See a high definition digital copy

In January 1910, Gabriel Thomas Bourdelle (the primary sponsor of Hercules the Archer) asked Bourdelle to work on the Théâtre des Champs-Élysées. 
Tasked with creating the theatre's sculpted decoration, Bourdelle soon took on the role of architect and proved to be a formidable project manager. In December 1910, at Gabriel Thomas’s request, he redesigned the façade for the first time, changing the plans by the architect Henry van de Velde (1863–1957), which were considered to be “too Germanic”. 

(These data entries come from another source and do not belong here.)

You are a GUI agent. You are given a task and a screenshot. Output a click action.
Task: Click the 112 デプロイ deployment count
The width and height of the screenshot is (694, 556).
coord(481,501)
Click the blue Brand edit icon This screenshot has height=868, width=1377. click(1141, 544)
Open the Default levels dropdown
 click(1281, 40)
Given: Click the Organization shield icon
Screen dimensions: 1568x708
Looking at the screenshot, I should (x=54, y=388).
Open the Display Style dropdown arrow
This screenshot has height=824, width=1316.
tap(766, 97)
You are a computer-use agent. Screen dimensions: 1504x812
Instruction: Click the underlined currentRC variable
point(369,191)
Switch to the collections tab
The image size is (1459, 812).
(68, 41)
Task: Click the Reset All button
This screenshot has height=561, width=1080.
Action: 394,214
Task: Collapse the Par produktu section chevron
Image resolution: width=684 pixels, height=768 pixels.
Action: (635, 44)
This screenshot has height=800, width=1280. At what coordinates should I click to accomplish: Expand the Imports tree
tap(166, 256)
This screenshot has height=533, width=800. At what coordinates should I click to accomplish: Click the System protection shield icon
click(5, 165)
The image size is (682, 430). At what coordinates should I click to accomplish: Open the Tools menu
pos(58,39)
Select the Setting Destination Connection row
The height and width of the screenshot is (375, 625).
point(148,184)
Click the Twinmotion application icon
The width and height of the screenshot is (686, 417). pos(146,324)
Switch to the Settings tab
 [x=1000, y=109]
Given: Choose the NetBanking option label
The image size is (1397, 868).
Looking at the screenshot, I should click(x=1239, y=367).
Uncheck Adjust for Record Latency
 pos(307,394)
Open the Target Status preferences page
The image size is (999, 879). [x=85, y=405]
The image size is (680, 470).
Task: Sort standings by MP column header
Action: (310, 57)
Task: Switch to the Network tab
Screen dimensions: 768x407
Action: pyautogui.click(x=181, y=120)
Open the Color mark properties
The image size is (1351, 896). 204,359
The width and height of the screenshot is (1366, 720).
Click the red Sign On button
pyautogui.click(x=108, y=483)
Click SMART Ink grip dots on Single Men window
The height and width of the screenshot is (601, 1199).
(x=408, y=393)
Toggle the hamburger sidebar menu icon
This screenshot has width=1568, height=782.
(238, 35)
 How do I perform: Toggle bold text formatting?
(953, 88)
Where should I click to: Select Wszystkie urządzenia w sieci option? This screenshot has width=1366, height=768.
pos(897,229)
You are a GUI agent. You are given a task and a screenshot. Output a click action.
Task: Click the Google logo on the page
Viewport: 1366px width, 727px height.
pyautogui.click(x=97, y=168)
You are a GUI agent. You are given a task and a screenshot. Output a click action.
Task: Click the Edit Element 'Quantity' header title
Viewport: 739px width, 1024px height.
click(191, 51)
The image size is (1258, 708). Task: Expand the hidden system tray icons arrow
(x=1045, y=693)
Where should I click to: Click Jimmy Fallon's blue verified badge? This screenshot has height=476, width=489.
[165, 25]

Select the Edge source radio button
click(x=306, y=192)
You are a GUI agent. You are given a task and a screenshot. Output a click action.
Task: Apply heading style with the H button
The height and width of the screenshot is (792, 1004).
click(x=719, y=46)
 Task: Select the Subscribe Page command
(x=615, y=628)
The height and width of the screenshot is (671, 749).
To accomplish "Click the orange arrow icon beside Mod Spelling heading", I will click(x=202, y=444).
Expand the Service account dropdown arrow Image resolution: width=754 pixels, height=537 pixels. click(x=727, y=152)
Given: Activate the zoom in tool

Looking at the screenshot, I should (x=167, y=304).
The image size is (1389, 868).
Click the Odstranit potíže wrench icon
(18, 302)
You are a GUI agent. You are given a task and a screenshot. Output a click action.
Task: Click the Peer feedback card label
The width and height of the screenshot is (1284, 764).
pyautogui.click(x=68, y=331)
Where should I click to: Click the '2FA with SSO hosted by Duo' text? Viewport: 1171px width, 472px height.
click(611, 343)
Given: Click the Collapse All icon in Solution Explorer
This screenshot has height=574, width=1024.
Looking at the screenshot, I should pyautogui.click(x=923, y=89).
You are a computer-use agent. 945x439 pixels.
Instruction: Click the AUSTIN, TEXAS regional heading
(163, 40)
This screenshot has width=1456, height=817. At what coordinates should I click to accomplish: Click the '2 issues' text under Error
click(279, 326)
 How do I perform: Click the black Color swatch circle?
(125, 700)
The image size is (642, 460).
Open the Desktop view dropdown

In early 1911, the Perret brothers, Auguste (1874–1956) and Gustave (1876–1952), were asked to be the contractors for the building shell. They proposed a bolder plan, based on a reinforced concrete structure. Henry van de Velde was taken off the project completely. On 20 June 1911, Auguste Perret presented a model of a partly blind, reinforced concrete façade clad in marble. It was rejected by the theatre's board of directors. Once again, Gabriel Thomas called on Bourdelle for help. 
In three weeks and thirteen sketches, he reworked the project. This twelfth study, created using a T-square and a set square, and rendered in gouache, proved the sculptor's innate ability to “conceive everything as a monument”. Perret's horizontal approach was abandoned in favour of a vertical rhythm, punctuated by high bays. 
The design of the high-relief decorations on the frieze does not yet reflect Bourdelle's final choices. But the figures in these metopes already follow the lines of the architecture. No protrusion or shadow “offends the smooth wall”, nor masks the basic frame. 
Thus the Temple of Music is also a Greek temple – a modern interpretation of the Parthenon.